The results showed surprising differences from existing animal models and the human heart.

Although scientists saw four clearly defined chambers in the foetal heart from the eighth week of pregnancy, they did not find organised muscle tissue until the 20th week much later than expected.

Developing an accurate, computerised simulation of the foetal heart is critical to understand normal heart development in the womb and, eventually, to opening new ways of detecting and dealing with some functional abnormalities early in pregnancy.

Studies of early heart development have previously been largely based on other mammals such as mice or pigs, adult hearts and dead human samples. The research team, led by scientists at the University of Leeds is using scans of healthy foetuses in the womb, including one mother who volunteered to have detailed weekly ECG (electrocardiography) scans from 18 weeks until just before delivery.

This functional data is incorporated into a 3D computerised model built up using information about the structure, shape and size of the different components of the heart from two types of MRI (Magnetic Resonance Imaging) scans of foetuses’ hearts.

Early results are already suggesting that the human heart may develop on a different timeline from other mammals.

While the tissue in the walls of a pig heart develops a highly organised structure at a relatively early stage of a foetus’s development, the researchers found that there is little organisation of the human heart’s cells until 20 weeks into pregnancy.

A pig’s pregnancy lasts about three months and the organised structure of the walls of the heart emerge in the first month of pregnancy. The new study only detected similar organised structures well into the second trimester of the human pregnancy. Human foetuses have a regular heartbeat from about 22 days.

Dr Eleftheria Pervolaraki, Visiting Research Fellow at the University of Leeds’ School of Biomedical Sciences, said: “For a heart to be beating effectively, we thought you needed a smoothly changing orientation of the muscle cells through the walls of the heart chambers. Such an organisation is seen in the hearts of all healthy adult mammals.

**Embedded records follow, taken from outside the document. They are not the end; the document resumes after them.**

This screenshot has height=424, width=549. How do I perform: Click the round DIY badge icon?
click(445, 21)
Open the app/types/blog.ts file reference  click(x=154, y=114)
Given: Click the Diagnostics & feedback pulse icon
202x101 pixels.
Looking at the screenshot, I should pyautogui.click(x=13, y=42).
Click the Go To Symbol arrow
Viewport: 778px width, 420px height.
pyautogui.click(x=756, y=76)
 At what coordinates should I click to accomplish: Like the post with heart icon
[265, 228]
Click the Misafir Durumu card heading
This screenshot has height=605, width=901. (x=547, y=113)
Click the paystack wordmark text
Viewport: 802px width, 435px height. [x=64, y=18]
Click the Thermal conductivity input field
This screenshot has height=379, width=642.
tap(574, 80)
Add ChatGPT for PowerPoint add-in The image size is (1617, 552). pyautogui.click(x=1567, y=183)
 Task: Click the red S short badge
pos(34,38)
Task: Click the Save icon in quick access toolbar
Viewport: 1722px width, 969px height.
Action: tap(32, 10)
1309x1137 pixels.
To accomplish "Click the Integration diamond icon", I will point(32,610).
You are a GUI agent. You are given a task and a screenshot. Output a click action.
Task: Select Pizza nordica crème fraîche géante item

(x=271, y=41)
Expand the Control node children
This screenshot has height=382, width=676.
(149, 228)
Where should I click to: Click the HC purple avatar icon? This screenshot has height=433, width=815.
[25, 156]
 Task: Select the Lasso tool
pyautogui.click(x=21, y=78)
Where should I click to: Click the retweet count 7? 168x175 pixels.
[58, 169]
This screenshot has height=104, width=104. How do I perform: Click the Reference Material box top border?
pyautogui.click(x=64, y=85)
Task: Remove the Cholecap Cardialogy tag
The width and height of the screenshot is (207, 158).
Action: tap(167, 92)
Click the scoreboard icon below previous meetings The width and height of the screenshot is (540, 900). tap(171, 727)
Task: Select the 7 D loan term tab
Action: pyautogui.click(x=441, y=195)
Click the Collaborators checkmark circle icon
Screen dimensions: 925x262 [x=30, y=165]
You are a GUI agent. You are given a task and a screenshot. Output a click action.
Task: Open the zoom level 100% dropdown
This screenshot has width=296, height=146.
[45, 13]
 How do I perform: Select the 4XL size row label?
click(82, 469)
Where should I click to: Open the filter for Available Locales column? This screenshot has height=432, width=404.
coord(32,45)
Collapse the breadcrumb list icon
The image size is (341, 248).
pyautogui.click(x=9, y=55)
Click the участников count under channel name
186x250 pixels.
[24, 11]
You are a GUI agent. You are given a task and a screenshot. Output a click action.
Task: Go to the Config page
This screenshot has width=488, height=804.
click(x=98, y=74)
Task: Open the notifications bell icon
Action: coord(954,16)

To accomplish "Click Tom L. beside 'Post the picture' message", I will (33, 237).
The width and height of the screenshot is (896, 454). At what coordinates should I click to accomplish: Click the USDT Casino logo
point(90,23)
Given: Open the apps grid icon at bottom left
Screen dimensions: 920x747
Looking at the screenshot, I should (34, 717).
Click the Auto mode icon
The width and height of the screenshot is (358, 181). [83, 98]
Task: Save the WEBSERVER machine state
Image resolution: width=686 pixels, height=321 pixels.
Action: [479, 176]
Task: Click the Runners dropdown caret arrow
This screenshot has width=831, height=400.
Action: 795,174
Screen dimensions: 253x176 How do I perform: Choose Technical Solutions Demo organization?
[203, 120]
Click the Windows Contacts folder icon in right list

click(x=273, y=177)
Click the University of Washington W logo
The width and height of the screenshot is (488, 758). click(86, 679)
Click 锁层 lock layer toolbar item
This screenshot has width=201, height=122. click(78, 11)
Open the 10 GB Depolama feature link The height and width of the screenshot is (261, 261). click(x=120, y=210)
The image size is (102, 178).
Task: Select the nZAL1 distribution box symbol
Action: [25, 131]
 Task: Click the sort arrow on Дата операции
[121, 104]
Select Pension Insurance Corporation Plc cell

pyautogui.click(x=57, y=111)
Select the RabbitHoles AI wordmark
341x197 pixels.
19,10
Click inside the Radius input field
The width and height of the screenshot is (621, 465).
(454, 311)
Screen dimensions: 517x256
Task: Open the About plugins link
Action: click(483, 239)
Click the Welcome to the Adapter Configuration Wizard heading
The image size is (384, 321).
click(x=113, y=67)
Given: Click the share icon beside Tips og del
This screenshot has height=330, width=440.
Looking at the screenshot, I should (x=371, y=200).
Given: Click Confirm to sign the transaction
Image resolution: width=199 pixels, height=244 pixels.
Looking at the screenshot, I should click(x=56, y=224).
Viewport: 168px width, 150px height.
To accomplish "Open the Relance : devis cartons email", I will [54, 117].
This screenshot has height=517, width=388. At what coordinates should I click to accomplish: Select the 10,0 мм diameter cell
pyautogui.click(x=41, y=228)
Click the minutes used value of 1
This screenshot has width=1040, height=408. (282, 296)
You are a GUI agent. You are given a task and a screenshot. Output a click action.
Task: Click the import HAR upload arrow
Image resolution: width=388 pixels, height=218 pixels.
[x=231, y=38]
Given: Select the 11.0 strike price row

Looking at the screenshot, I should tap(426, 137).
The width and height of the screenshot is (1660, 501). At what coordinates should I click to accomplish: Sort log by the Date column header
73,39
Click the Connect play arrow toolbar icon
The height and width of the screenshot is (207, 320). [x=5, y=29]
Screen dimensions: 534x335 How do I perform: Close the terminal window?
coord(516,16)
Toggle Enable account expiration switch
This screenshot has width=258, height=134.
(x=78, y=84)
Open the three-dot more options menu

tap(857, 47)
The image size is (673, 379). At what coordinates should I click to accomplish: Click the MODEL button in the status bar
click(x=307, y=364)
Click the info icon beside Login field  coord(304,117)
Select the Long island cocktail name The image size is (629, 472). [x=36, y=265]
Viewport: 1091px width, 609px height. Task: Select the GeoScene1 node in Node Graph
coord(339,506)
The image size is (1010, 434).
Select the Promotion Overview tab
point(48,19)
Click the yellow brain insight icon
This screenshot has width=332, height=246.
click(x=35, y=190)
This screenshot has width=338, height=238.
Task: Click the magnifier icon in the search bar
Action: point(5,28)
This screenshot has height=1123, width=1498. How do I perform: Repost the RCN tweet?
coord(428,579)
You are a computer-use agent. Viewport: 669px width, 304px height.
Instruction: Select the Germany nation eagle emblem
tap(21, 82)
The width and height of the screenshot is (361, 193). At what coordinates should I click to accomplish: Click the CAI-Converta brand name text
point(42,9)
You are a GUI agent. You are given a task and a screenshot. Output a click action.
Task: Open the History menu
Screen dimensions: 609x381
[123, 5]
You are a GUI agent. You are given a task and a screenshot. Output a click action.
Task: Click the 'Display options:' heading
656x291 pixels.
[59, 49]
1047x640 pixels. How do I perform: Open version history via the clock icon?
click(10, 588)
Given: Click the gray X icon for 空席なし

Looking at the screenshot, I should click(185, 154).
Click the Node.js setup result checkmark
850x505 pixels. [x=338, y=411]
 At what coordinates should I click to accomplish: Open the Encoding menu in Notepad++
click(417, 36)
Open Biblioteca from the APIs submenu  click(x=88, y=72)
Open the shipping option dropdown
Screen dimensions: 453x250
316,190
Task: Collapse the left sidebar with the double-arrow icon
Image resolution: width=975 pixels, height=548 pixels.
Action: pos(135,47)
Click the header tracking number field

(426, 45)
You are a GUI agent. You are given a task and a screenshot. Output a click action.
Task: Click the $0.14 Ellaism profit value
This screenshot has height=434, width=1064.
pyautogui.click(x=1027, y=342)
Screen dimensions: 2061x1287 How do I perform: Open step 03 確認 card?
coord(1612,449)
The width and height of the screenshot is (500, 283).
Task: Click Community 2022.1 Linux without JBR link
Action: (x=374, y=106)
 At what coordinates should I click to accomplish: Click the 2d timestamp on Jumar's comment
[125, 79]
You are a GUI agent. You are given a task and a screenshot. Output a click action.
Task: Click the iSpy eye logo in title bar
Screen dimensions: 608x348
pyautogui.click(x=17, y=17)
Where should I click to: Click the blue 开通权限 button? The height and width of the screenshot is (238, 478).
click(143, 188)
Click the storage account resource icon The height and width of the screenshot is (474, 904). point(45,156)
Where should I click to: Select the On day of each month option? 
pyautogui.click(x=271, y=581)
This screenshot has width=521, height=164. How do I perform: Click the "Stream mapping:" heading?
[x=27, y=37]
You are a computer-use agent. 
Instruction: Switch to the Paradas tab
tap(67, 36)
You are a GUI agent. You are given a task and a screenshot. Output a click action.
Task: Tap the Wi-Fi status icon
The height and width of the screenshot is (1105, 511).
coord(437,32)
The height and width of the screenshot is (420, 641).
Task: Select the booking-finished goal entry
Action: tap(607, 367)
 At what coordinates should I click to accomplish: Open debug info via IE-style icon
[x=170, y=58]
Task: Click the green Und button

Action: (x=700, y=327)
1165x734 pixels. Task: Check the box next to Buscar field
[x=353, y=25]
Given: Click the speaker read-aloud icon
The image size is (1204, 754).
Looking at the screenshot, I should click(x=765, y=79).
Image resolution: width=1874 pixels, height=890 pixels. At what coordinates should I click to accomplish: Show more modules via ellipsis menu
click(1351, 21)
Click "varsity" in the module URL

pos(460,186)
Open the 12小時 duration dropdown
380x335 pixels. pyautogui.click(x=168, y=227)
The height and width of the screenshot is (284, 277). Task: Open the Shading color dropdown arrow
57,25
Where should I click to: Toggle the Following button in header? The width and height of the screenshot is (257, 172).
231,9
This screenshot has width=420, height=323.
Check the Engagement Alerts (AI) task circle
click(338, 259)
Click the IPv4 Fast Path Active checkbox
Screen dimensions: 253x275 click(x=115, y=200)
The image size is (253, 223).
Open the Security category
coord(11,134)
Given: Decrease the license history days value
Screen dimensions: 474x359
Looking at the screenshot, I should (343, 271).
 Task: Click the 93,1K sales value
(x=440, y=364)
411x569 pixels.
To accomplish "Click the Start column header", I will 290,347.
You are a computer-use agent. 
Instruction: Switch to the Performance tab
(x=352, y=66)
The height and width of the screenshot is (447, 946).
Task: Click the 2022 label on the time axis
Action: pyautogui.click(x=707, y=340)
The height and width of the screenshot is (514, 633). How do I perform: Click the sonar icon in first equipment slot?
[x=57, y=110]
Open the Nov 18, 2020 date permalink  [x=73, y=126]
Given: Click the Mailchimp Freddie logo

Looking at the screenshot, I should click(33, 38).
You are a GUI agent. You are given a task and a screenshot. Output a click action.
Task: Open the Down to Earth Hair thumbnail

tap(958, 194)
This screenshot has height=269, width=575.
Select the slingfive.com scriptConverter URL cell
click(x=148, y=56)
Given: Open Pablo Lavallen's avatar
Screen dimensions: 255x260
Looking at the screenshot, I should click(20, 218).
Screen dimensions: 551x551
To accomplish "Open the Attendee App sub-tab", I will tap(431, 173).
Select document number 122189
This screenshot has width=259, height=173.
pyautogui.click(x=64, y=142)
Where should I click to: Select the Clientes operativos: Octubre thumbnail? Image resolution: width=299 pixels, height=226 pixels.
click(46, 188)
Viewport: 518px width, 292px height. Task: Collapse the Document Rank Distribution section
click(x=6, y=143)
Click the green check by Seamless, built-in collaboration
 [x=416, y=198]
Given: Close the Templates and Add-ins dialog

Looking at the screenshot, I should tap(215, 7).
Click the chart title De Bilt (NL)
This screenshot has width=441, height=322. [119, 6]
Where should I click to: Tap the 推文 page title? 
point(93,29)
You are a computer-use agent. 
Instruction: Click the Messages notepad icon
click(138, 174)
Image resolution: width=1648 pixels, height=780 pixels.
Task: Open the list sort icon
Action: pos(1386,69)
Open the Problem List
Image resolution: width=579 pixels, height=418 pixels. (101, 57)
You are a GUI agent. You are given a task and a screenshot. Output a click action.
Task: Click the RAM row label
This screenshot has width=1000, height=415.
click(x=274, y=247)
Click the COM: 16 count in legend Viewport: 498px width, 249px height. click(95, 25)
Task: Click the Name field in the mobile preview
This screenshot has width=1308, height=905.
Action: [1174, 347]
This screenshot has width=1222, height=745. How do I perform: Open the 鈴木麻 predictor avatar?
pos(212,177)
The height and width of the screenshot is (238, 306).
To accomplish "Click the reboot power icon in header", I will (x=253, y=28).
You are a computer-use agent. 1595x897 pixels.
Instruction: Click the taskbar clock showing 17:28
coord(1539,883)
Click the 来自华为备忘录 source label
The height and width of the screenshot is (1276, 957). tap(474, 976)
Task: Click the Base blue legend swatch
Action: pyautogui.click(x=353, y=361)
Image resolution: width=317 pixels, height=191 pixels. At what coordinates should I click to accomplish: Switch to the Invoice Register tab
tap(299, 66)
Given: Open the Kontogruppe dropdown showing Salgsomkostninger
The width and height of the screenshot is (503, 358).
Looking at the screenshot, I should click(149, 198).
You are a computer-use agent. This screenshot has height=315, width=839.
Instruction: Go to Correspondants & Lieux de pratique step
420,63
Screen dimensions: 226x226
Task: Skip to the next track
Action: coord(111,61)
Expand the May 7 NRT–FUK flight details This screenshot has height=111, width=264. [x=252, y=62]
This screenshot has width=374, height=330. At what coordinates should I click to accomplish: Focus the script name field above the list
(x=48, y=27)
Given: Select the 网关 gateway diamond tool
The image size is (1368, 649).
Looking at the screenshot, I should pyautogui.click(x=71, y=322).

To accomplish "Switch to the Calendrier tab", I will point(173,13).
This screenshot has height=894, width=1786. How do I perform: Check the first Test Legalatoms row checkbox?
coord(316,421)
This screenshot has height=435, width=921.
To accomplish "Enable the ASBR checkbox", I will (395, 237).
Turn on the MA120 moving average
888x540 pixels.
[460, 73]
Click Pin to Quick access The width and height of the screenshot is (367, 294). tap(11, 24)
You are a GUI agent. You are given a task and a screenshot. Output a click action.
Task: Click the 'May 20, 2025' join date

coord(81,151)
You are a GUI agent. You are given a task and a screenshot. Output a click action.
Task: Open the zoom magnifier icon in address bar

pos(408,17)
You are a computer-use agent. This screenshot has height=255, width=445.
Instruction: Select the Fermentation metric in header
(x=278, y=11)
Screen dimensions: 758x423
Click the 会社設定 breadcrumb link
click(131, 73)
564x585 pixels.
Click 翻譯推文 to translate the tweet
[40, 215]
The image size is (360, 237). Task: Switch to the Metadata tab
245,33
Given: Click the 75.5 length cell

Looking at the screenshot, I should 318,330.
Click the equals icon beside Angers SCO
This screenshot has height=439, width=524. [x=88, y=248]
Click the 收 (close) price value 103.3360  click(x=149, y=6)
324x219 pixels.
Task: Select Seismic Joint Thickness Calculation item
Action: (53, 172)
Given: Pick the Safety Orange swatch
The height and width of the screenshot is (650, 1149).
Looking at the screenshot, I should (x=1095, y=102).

“Foetal hearts in other mammals such as pigs, which we have been using as models, show such an organisation even early in gestation, with a smooth change in cell orientation going through the heart wall. But what we actually found is that such organisation was not detectable in the human foetus before 20 weeks,” she said.

Professor Arun Holden, also from Leeds’ School of Biomedical Sciences, added: “The development of the foetal human heart is on a totally different timeline, a slower timeline, from the model that was being used before.

"This upsets our assumptions and raises new questions. Since the wall of the heart is structurally disorganised, we might expect to find arrhythmias, which are a bad sign in an adult.

"It may well be that in the early stages of development of the heart arrhythmias are not necessarily pathological and that there is no need to panic if we find them. Alternatively, we could find that the disorganisation in the tissue does not actually lead to arrhythmia,” Holden added.

The research was conducted by a team including academics from the University of Sheffield, University of Leeds, the University of Edinburgh, the University of Nottingham, and the University of Manchester.

The finding has been published in the Journal of the Royal Society Interface Focus.